Ablation research: open and closed models
vidre v3
Agent Embedded Model NDCG @10 Average Seconds/Query Total Input Tokens (M) Total Output Tokens (M) Average Get Calls Opus 4.5 nemotron-colembed-vl-8b-v2 69.22 136.3 1837 15 9.2 gpt-oss-120b nemotron-colembed-vl-8b-v2 66.38 78.6 1860 13 2.4 gpt-oss-120b llama-nemotron-embed-vl-1b-v2 62.42 78.1 1459 13 2.5 – nemotron-colembed-vl-8b-v2 64.36 0.67 – – – – llama-nemotron-embed-vl-1b-v2 55.83 0.02 – – –
bright
Agent Embedded Model NDCG @10 Average Seconds/Query Total Input Tokens (M) Total Output Tokens (M) Average Retrieval Calls Opus 4.5 llama-embed-nemotron-reasoning-3b 50.79 148.2 1251 11 11.8 gpt-oss-120b llama-embed-nemotron-reasoning-3b 41.27 92.8 1546 11 4.5 gpt-oss-120b llama-nemotron-embed-vl-1b-v2 33.85 139.1 1516 12 6.6 – llama-embed-nemotron-reasoning-3b 38.28 0.11 – – – -rama-nemotron-embed-vl-1b-v2 19.56 0.08 – – –
We performed extensive ablation to understand the trade-offs between the frontier closed model and the open weight alternative model.
Model selection: In ViDoRe v3, replacing Opus 4.5 with open gpt-oss-120b resulted in a slight decrease in accuracy (69.22 to 66.38 NDCG@10) and a significant reduction in the number of acquisition calls. For BRIGHT, the difference is even larger, showing that deeper inference tasks still benefit greatly from frontier models like Opus 4.5. Embeddings: We obtained the best results when combining the agent with specialized embeddings (nemotron-colembed-vl-8b-v2 for ViDoRe and llama-embed-nemotron-reasoning-3b for BRIGHT), proving that the powerful baseline retrieval capabilities give the agent a higher bound. It is also interesting to note that agents can bridge the gap between stronger and weaker embedding models. For example, in ViDoRe, in dense search, the difference between the more powerful nemotron-colembed-vl-8b-v2 and the weaker llama-nemotron-embed-vl-1b-v2 is about 8.5, but when combined with the gpt-oss-120b agent, that difference reduces to about 4. Similarly, llama-embed-nemotron-reasoning-3b outperforms it by about 19 points. In BRIGHT it’s llama-nemotron-embed-vl-1b-v2, but when combined with the gpt-oss-120b agent the lead shrinks to about 7.5.
The cost of autonomy and the future
There is no free lunch. Agent-based acquisition is more expensive and time-consuming than standard high-density acquisition. Looking at the ViDoRe v3 results, the agent takes an average of 136 seconds per query and consumes approximately 760,000 input tokens and 6.3,000 output tokens per query. (Note: Sequential latency is measured on a single A100 GPU using a single concurrent Claude API call to reflect the actual search time in a real-world use case (i.e. not searching multiple queries at the same time).
However, we believe agent retrieval is a very viable approach for high-stakes complex queries.
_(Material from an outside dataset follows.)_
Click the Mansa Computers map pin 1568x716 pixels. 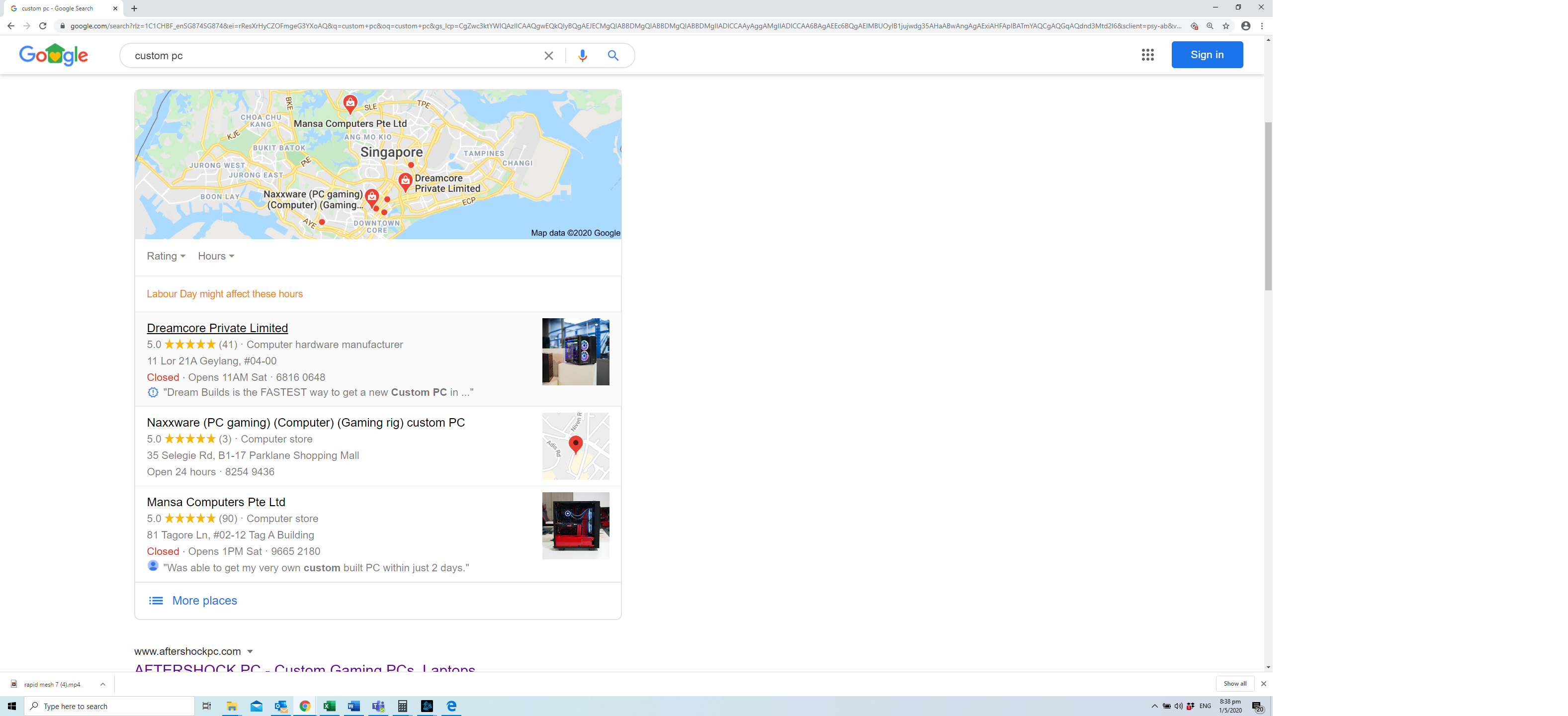350,103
Our immediate next steps are focused on cost reduction. We are actively investigating ways to distill these agent inference patterns into smaller, specialized open-weight agents. By fine-tuning small-scale models and natively tuning the thought and acquisition loops, we aim to achieve Opus-level accuracy at fraction of the latency and cost.
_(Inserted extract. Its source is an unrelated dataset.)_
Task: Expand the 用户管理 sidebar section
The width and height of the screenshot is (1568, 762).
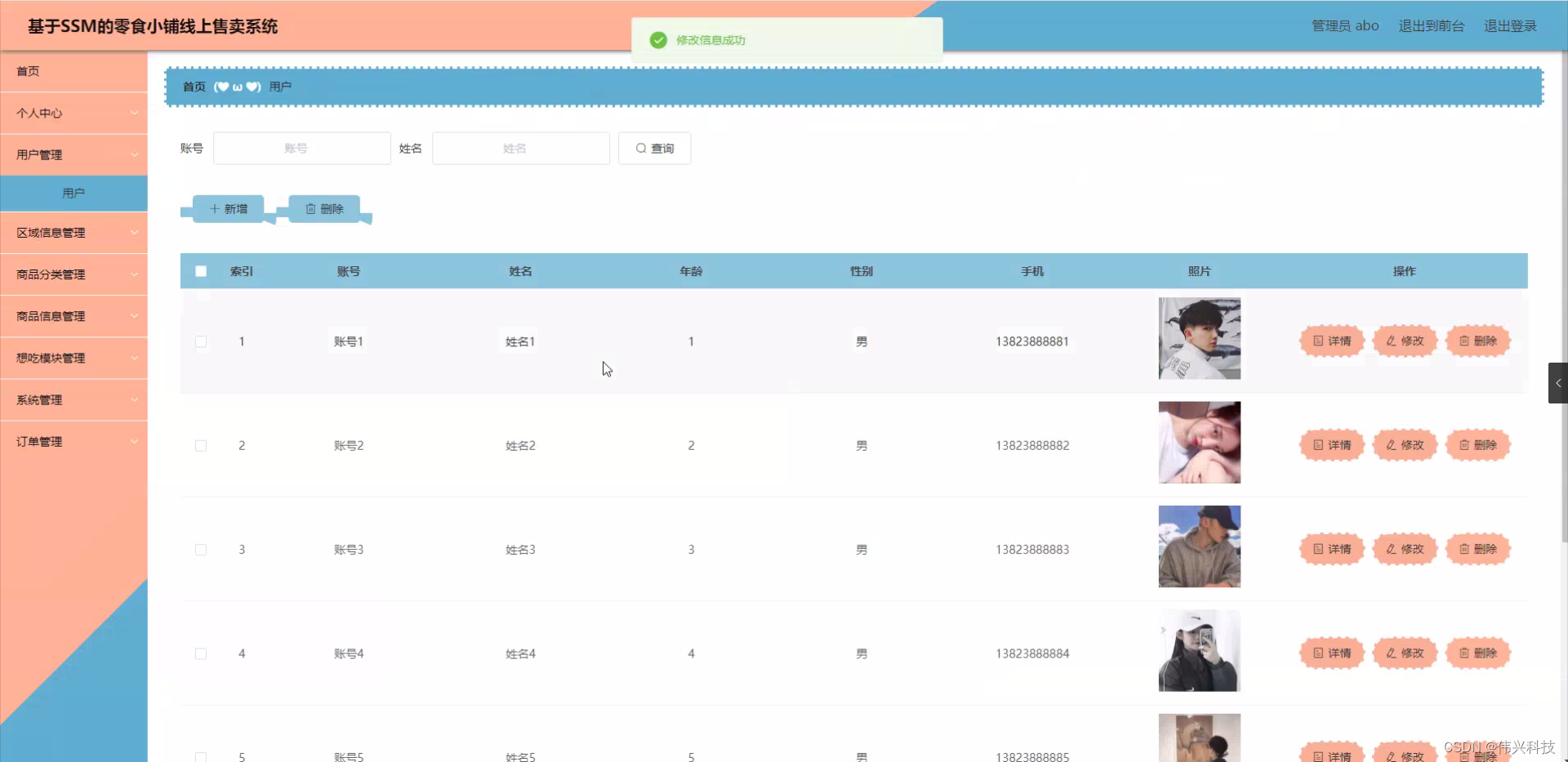Action: (x=74, y=154)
Build your own agent pipeline
For a run to the top of the leaderboard, we considered combinations such as Claude Opus and gpt-oss alongside research embedded models, but the real strength of this architecture is its modularity. For production-ready deployments, we highly recommend pairing your agent of choice with the robust commercial embedding model llama-nemotron-embed-vl-1b-v2. To explore these models, delve into the tools, and start building your own highly generalizable retrieval workflow, visit the NeMo Retriever Library today.